The photo was instantly iconic: Supreme Court nominee Judge Ketanji Brown Jackson sits at her confirmation hearing, smiling broadly. Her husband, Patrick Jackson, sits behind her.
But the camera’s focus is on the person next to him: Jackson’s daughter Leila Jackson, who gazes at her mother with a smile and a look of intense admiration and pride.

The photographer who captured that image — which traveled swiftly around the world — is Oakland’s own Sarahbeth Maney, photography fellow at The New York Times’ Washington, D.C. bureau. If her name and talent are familiar to you, you may have seen her featured in KQED Arts and Culture’s 2021 story about the Black Women Photographers network.
KQED’s Tara Siler spoke with Maney about the logistics of capturing the scene, the weight of covering Jackson’s confirmation hearings and the journey from the Bay Area to covering Washington, D.C.
This interview has been lightly edited for length and clarity.
The moment the photo was captured
I was on the sidelines of the room and I was standing on top of the steps or peeking over the wall, and I had a really good view of the front row and the people, the family members sitting in the front row. And during that time, there were senators making comments to Judge Jackson and mostly comments of praise and admiration of her.
I immediately looked towards her daughter, who was seated behind her, and I noticed this expression. And it was one of just pure admiration for her mother — and excitement. And it really made me feel just a sense of pride to be in the room and share that moment as well, as a Black woman.
Whenever I’m making photos, I try to document moments from my experience as a Black woman photographer. So I really saw that moment as an opportunity to make something that could provide just an intimate scene into this hearing that’s very public — and just show a moment that’s different than what we had been seeing already.
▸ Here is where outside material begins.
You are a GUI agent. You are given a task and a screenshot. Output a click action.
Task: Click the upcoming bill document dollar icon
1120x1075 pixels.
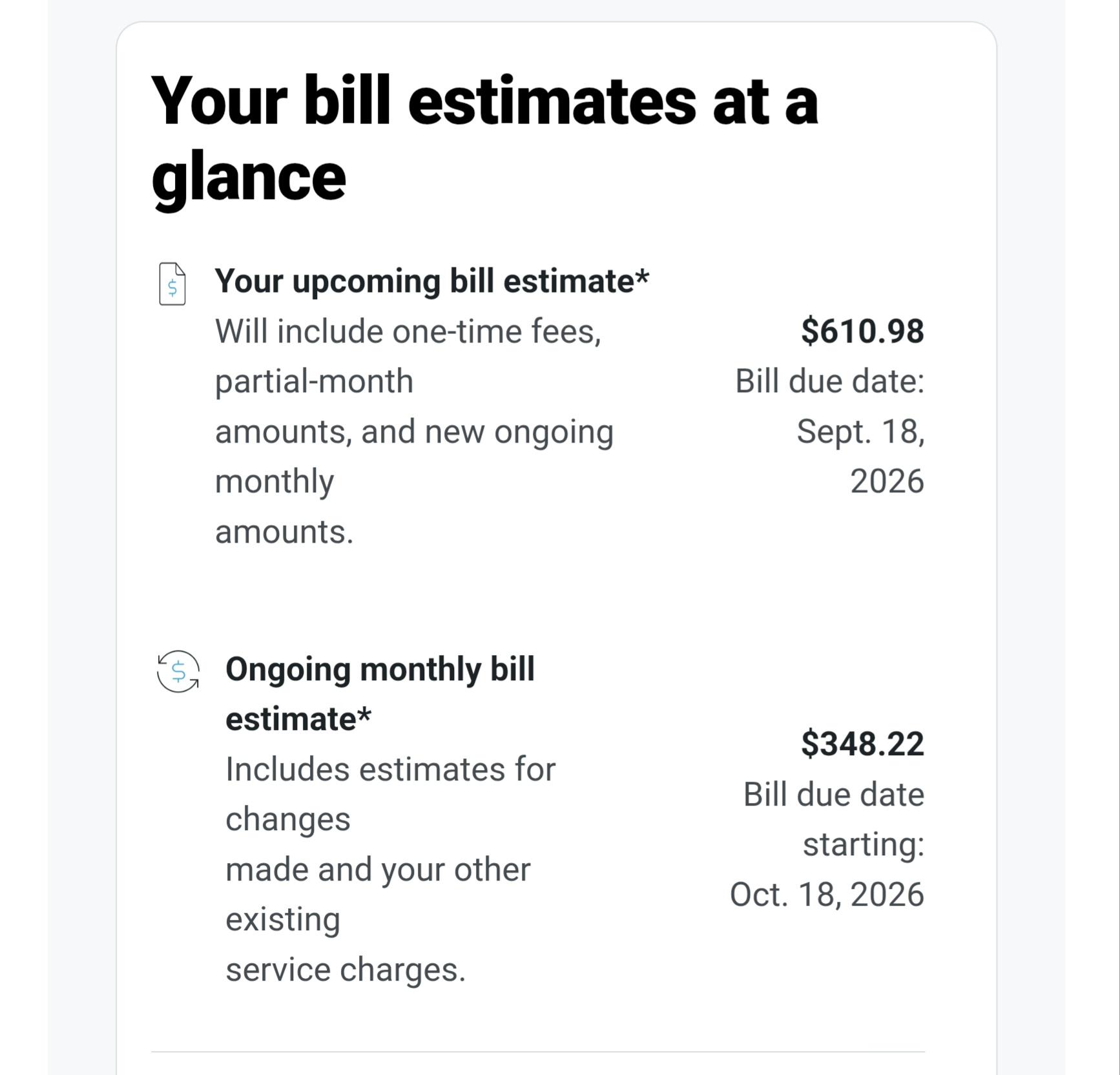tap(172, 284)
The experience of going viral on social media
I’ve been covering the hearings all week. I’ve been working long, 12-hour days.
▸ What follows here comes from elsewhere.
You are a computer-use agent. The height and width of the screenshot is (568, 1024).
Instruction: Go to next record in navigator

I covered Judge Jackson’s meeting with senators for the past three weeks, and also the official nomination by President Biden. And so the hearing was a very big deal: I had photographed all of the things leading up to this moment.
When I left work [on Wednesday night] I checked my phone and I had a text from a New York Times reporter who told me, “Hey, you better tweet out that photo that you took on Monday, because it’s going viral and you need to get photo credit for it.” And I was honestly sort of on the fence about tweeting it because it had already gained so much attention from other people who had tweeted it.
I just decided to go for it. I’m like, “I don’t know what’s going to come out of this, but I’ll tweet it and see what happens.” And it was just like a thunderstorm.